Le site Le Corbusier de Firminy-Vert

Lorsque je vous ai conté mes deux jours en pays stéphanois avec l’Office de Tourisme de Saint-Etienne, j’ai omis délibérément de vous parler d’un endroit à part, qui m’a subjuguée. Je me suis même dit en le visitant que j’avais raté ma vocation : j’aurais du faire carrière dans l’animation de l’architecture et du patrimoine ! Cet endroit, c’est le plus grand ensemble en Europe pensé par Le Corbusier (Charles-Edouard Jeanneret de son vrai nom) : le quartier de Firminy-Vert, situé à quelques kilomètres de Saint-Etienne.
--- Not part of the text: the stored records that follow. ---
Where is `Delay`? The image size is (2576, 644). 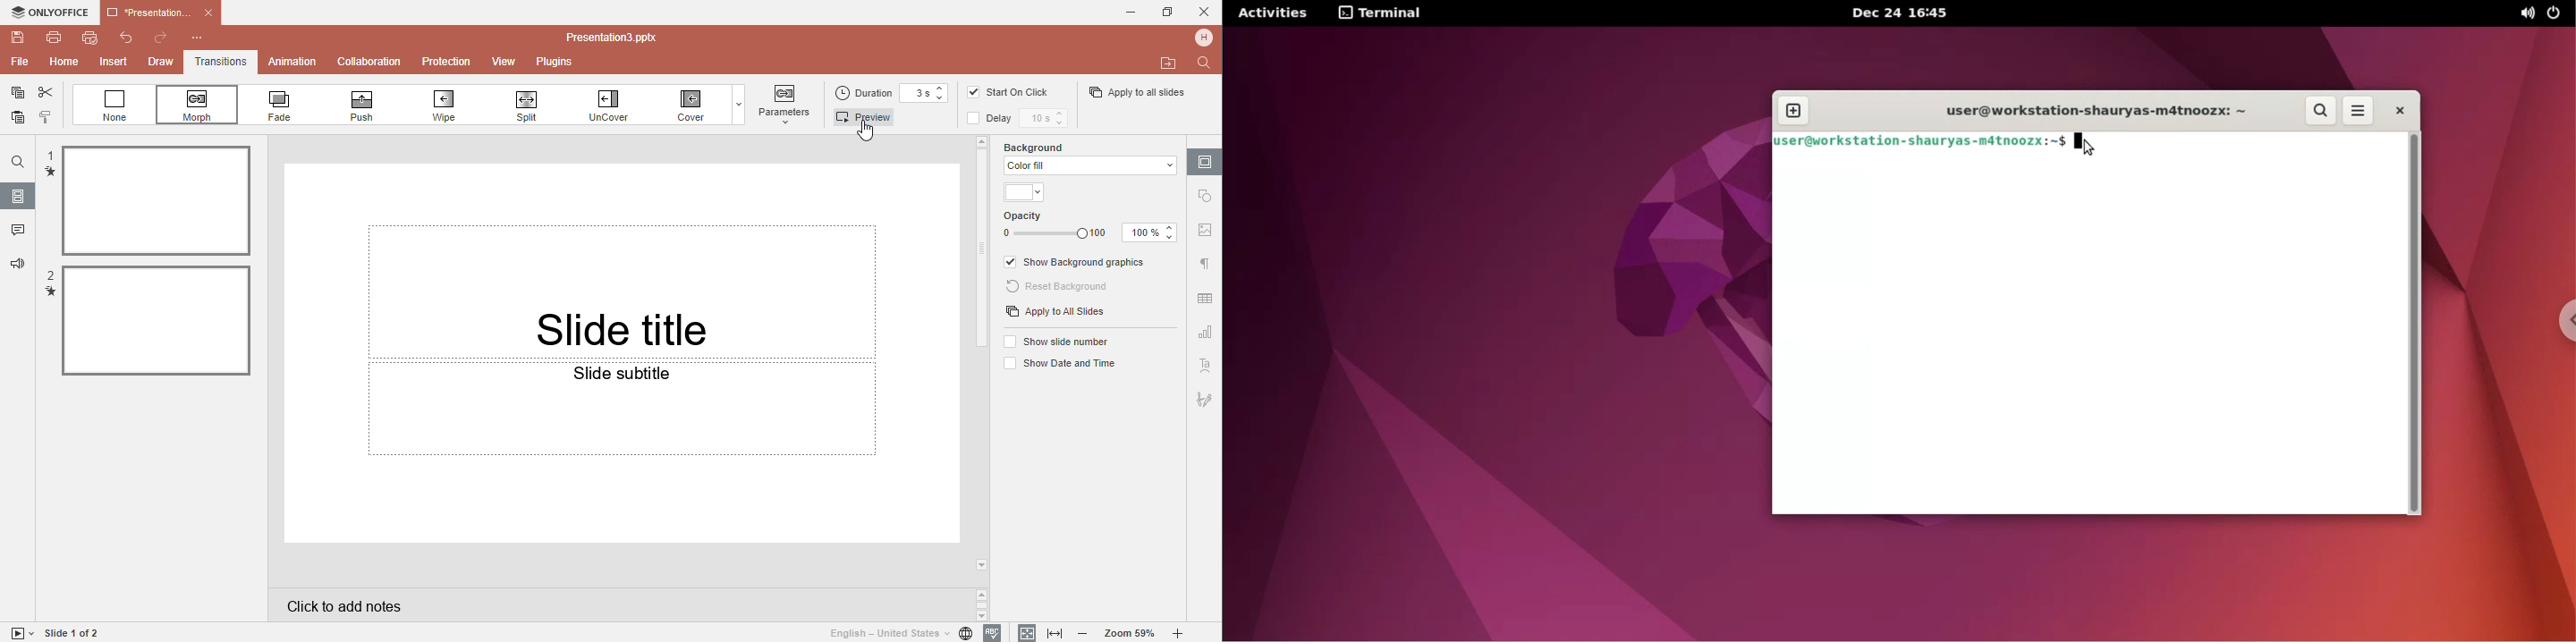 Delay is located at coordinates (995, 118).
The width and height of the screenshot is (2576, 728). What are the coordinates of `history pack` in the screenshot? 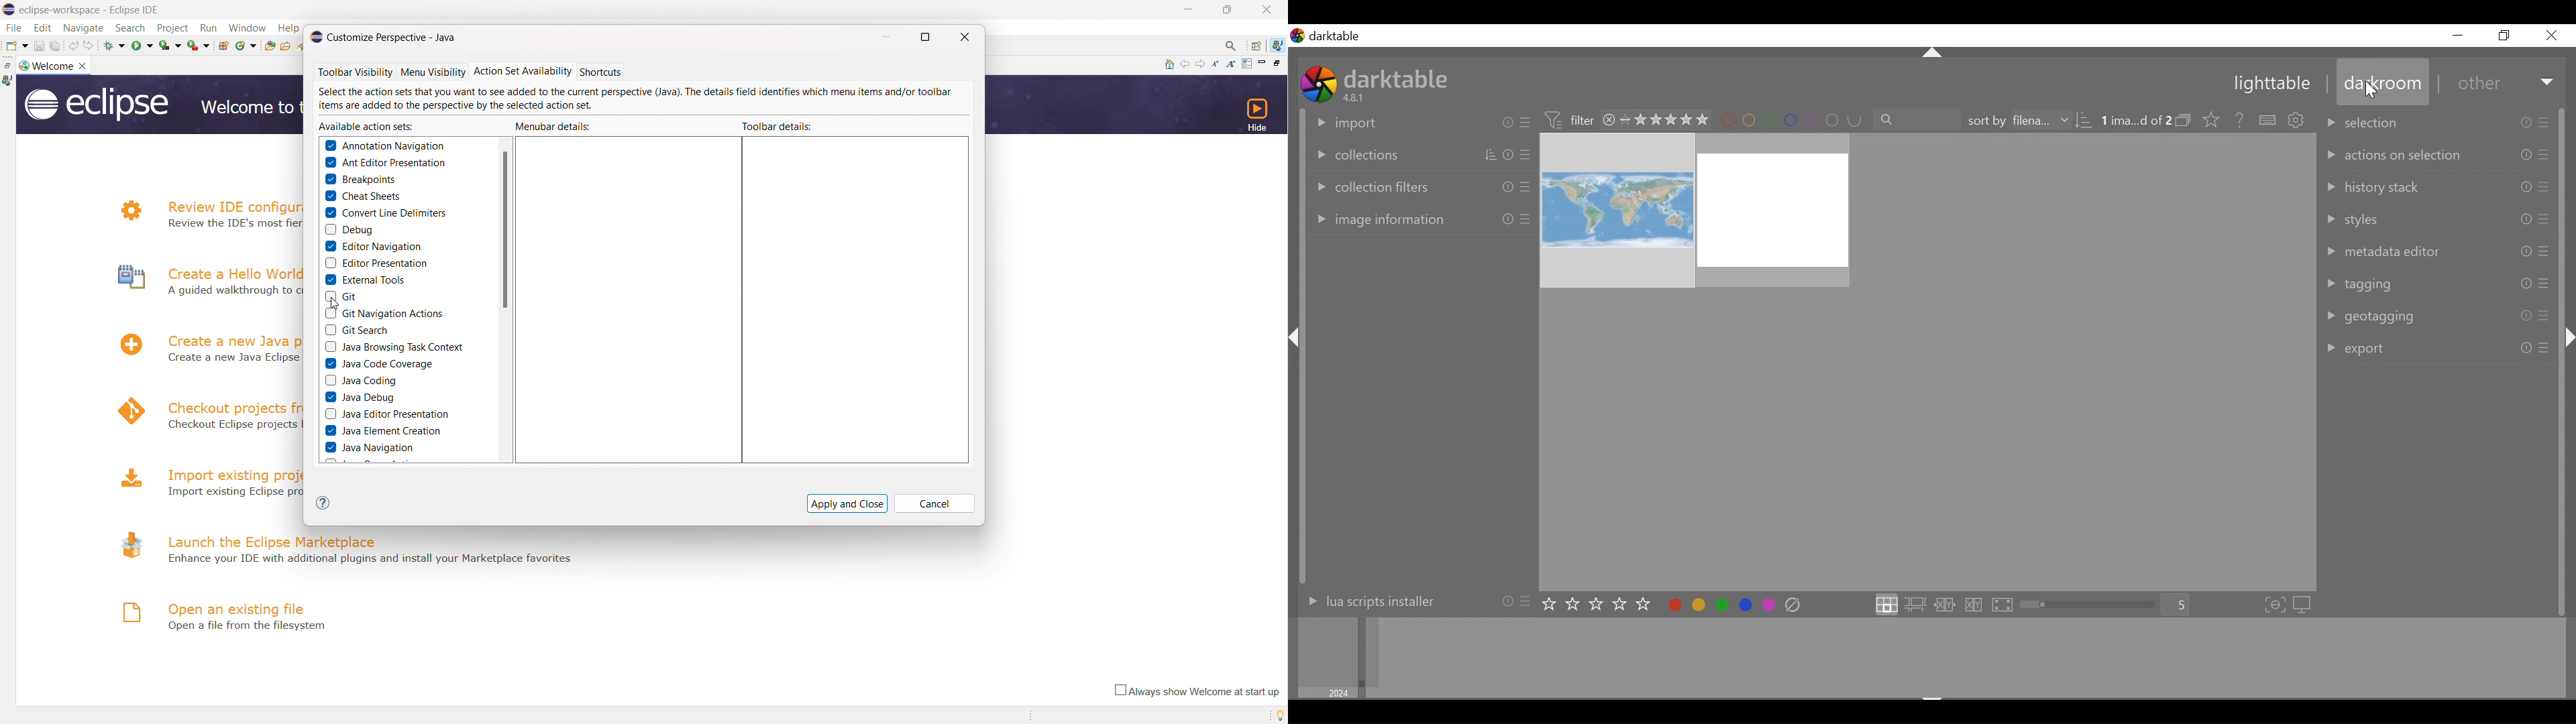 It's located at (2436, 185).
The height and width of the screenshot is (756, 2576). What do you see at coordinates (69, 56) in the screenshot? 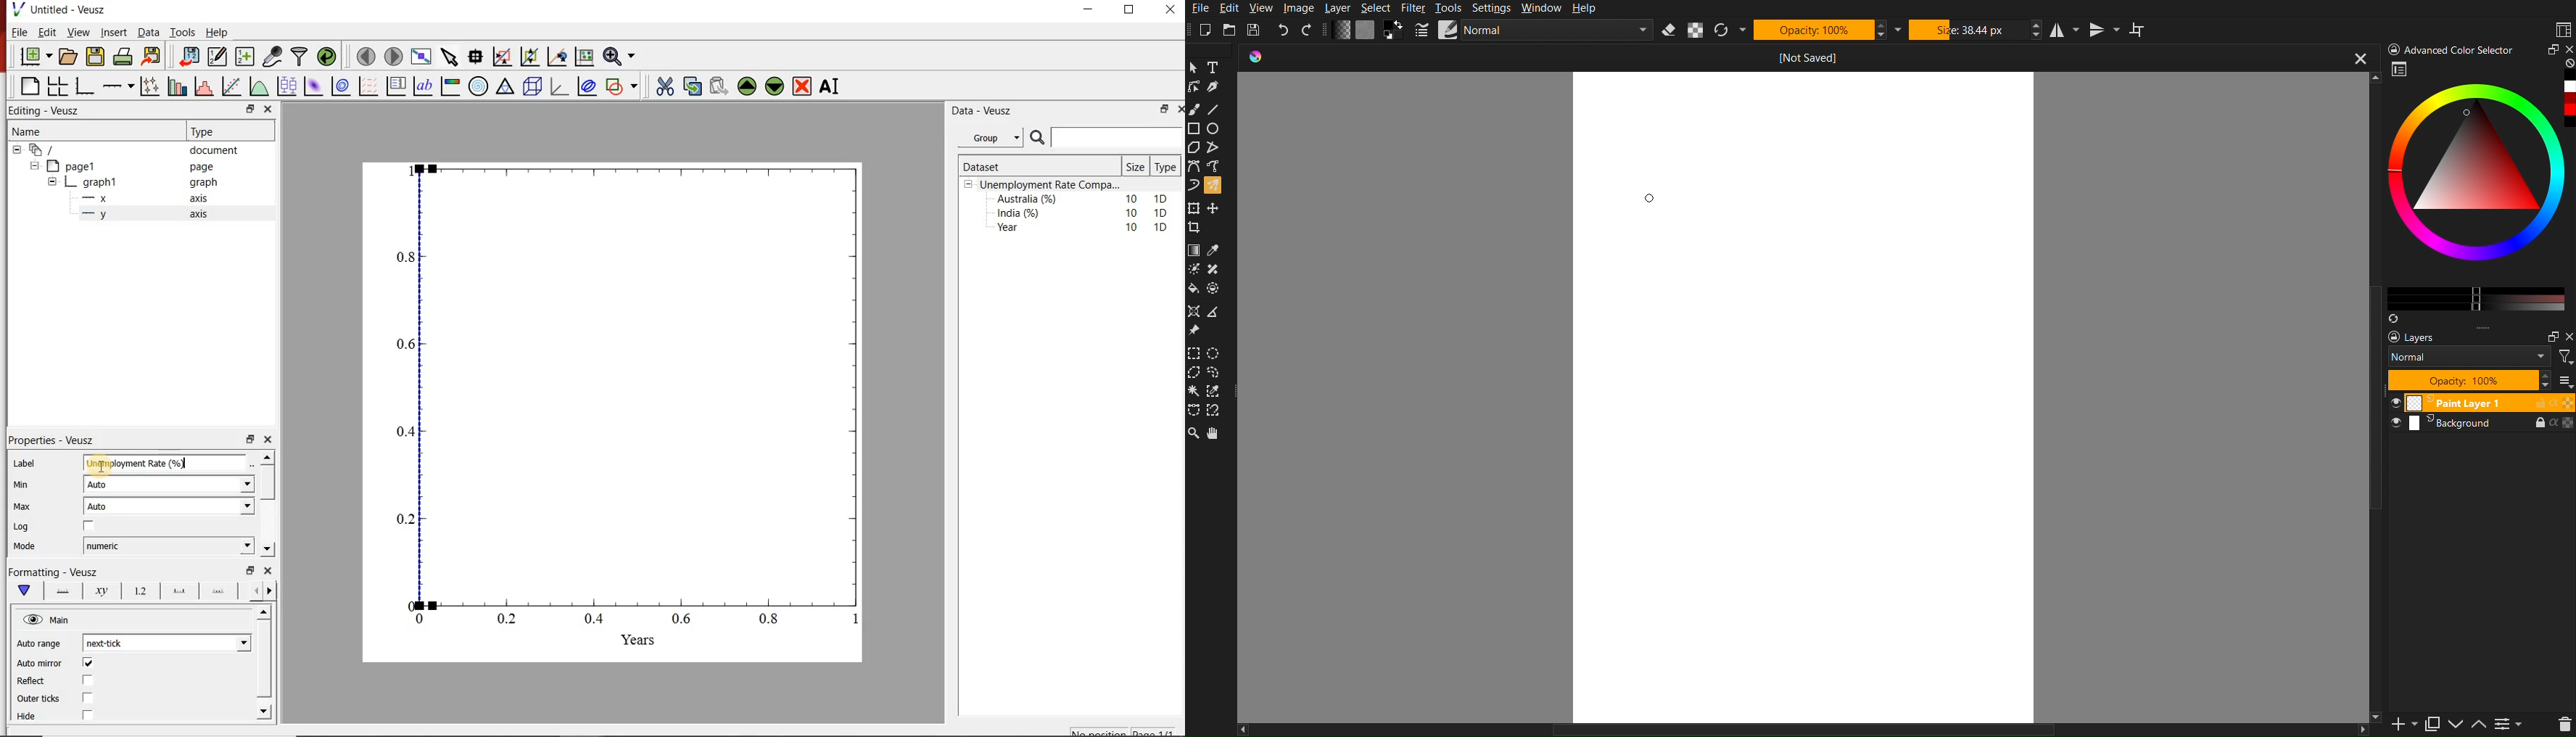
I see `open document` at bounding box center [69, 56].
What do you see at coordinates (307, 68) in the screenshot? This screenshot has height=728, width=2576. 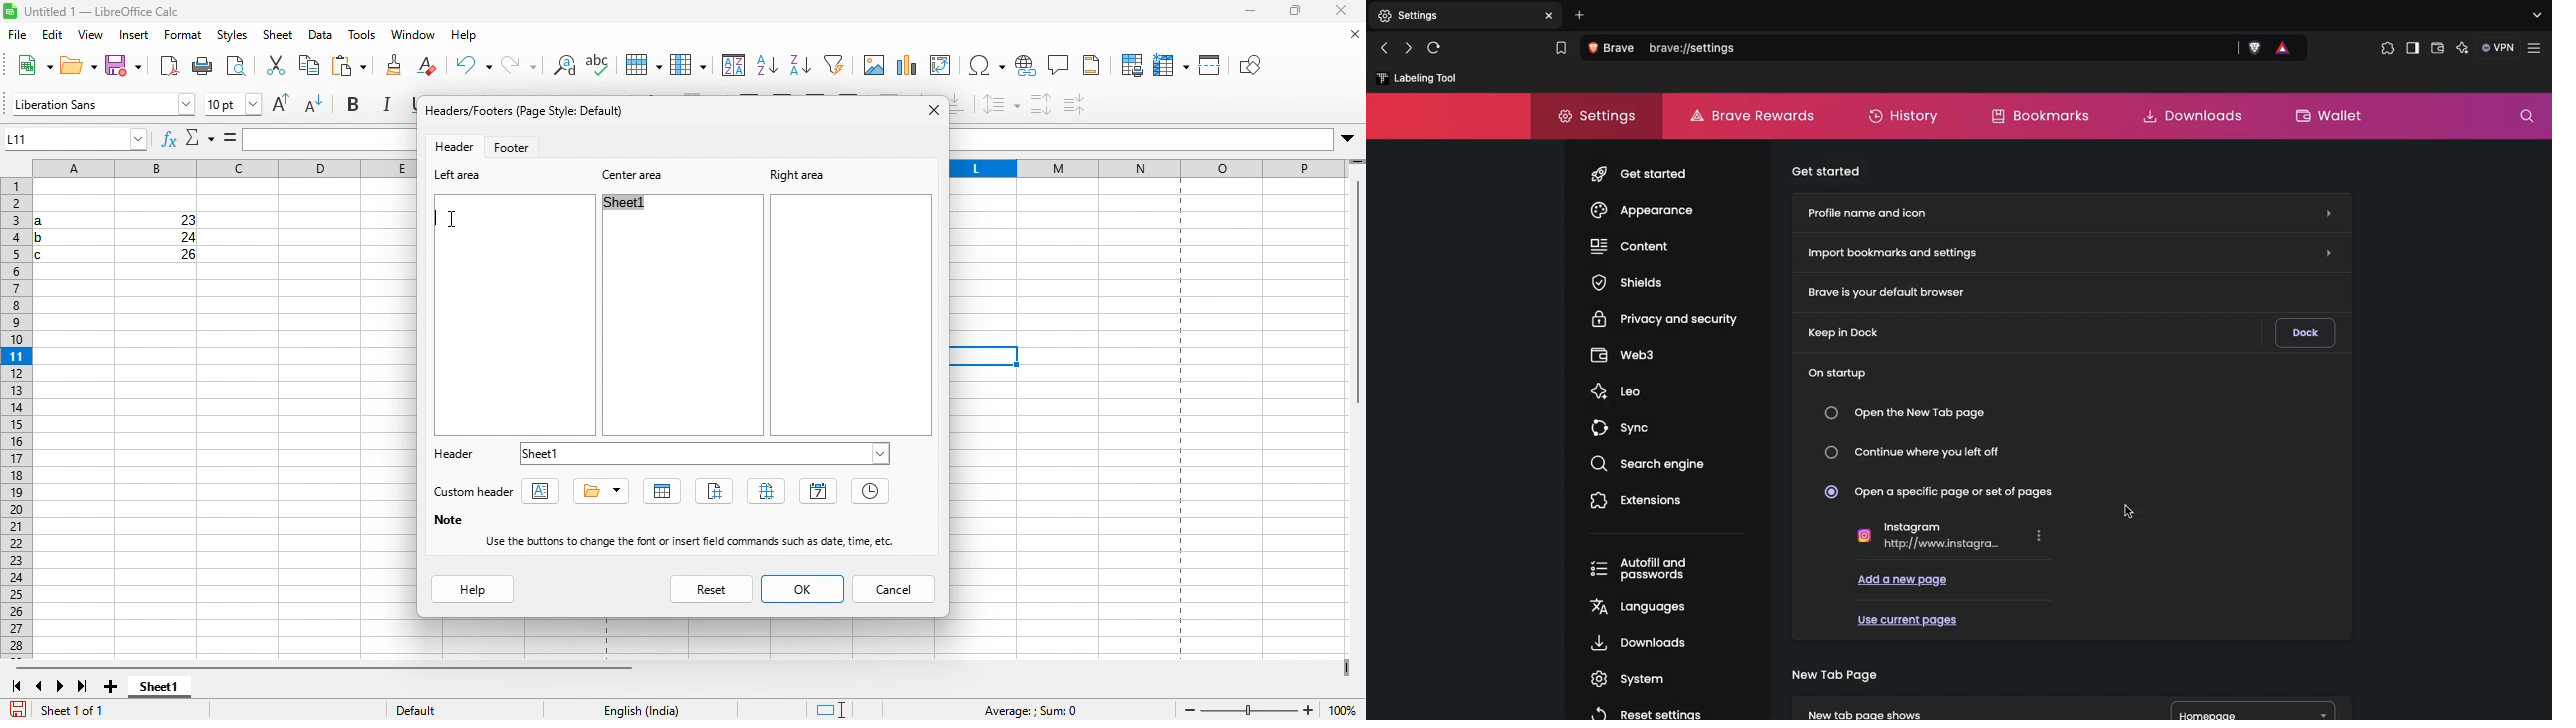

Pour trouver un autre ensemble de la même envergure, il faut aller à Chandigarh, en Inde. J’avais donc envie de lui consacrer un article tout entier pour vous le présenter, même si je sais que les œuvres du Corbusier ne laissent pas la place au compromis : en règle générale, on aime ou on déteste ! Sans doute parce qu’à l’époque, elles étaient en avance sur leur temps, et qu’aujourd’hui, l’utopie sur laquelle elles se basaient semblent dépassée. Car ce que voulait Le Corbusier, c’était placer l’homme au centre de ses réalisations pour son bonheur et son bien-être.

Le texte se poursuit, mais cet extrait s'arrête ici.